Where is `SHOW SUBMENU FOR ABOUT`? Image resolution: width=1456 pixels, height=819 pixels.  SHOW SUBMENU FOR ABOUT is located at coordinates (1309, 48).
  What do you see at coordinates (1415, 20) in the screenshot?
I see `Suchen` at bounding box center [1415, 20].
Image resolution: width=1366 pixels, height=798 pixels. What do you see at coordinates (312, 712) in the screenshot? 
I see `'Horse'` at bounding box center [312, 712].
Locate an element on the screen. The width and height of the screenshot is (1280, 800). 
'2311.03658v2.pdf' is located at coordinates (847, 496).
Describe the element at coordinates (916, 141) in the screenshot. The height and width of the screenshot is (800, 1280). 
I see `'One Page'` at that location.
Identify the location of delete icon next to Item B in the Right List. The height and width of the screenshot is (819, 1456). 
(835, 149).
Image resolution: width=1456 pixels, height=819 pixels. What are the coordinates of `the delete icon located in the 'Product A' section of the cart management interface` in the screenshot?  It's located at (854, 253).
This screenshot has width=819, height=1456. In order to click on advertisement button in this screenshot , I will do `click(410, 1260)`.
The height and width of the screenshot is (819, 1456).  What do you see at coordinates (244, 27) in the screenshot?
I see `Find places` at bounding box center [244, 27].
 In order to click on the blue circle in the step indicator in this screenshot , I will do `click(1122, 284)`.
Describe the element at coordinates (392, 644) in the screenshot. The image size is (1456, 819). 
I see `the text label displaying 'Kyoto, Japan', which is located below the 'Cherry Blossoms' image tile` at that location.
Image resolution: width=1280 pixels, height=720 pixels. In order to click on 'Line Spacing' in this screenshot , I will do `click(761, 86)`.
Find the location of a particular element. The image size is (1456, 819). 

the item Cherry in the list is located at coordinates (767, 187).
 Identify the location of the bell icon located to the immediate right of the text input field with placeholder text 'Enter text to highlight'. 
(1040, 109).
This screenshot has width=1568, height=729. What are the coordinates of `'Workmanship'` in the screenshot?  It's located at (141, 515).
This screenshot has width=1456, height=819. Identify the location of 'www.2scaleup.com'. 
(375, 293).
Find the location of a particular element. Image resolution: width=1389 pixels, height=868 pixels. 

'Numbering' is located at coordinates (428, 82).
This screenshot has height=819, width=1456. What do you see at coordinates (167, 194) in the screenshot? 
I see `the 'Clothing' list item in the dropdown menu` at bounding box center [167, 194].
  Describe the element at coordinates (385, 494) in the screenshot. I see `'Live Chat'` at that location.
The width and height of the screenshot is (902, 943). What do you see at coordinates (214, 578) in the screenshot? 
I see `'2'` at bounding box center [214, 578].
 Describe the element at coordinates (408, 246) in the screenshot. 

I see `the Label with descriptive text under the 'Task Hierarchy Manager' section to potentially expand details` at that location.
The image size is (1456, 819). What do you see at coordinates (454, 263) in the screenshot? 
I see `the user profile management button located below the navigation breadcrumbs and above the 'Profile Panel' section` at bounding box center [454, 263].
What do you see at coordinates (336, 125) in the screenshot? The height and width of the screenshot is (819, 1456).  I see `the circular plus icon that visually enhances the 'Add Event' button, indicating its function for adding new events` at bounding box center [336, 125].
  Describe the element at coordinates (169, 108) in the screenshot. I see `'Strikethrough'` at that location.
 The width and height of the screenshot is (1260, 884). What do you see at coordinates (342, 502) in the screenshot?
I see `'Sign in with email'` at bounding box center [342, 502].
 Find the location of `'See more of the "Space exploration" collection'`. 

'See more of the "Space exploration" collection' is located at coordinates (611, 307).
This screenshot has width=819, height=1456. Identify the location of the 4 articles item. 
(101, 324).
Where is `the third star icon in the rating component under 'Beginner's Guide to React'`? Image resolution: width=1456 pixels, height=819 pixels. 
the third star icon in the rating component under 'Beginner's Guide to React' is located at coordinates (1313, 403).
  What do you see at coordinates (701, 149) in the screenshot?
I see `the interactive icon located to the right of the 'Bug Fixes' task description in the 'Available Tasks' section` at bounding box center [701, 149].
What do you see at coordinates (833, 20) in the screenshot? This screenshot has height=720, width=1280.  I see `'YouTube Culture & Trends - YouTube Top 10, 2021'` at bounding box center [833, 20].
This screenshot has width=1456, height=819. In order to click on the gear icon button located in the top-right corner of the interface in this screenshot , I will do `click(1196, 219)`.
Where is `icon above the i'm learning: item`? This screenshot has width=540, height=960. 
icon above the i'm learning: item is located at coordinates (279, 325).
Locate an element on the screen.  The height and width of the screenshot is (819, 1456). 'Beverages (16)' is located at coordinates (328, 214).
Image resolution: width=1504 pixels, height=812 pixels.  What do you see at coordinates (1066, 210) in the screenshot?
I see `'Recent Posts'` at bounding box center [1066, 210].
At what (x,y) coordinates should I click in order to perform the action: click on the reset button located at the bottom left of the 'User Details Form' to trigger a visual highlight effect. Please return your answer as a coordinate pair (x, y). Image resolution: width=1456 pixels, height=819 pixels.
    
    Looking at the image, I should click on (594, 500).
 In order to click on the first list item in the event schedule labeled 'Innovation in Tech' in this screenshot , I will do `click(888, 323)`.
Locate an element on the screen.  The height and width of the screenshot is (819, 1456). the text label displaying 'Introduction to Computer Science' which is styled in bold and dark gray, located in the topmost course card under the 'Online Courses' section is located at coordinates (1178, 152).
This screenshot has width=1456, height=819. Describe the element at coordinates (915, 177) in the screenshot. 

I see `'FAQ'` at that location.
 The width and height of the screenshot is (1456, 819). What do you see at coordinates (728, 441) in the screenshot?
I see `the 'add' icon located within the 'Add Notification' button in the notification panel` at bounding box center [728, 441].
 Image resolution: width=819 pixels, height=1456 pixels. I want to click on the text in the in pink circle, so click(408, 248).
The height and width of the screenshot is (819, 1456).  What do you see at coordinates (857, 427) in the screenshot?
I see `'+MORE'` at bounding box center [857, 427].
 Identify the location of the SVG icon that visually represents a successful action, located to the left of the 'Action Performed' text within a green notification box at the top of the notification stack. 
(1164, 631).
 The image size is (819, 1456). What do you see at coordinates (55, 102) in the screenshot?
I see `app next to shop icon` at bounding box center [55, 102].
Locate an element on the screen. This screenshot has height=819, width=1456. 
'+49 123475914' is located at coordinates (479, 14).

**WHAT IS EXPECTED**. Find every line in the material that contains the string "text", with matching case, and copy each of those lines.

**TASK RESULT**.
I see `the text label displaying 'Kyoto, Japan', which is located below the 'Cherry Blossoms' image tile` at that location.
 Identify the location of the bell icon located to the immediate right of the text input field with placeholder text 'Enter text to highlight'. 
I see `the Label with descriptive text under the 'Task Hierarchy Manager' section to potentially expand details` at that location.
Locate an element on the screen.  The height and width of the screenshot is (819, 1456). the text label displaying 'Introduction to Computer Science' which is styled in bold and dark gray, located in the topmost course card under the 'Online Courses' section is located at coordinates (1178, 152).
 Image resolution: width=819 pixels, height=1456 pixels. I want to click on the text in the in pink circle, so click(408, 248).
 Identify the location of the SVG icon that visually represents a successful action, located to the left of the 'Action Performed' text within a green notification box at the top of the notification stack. 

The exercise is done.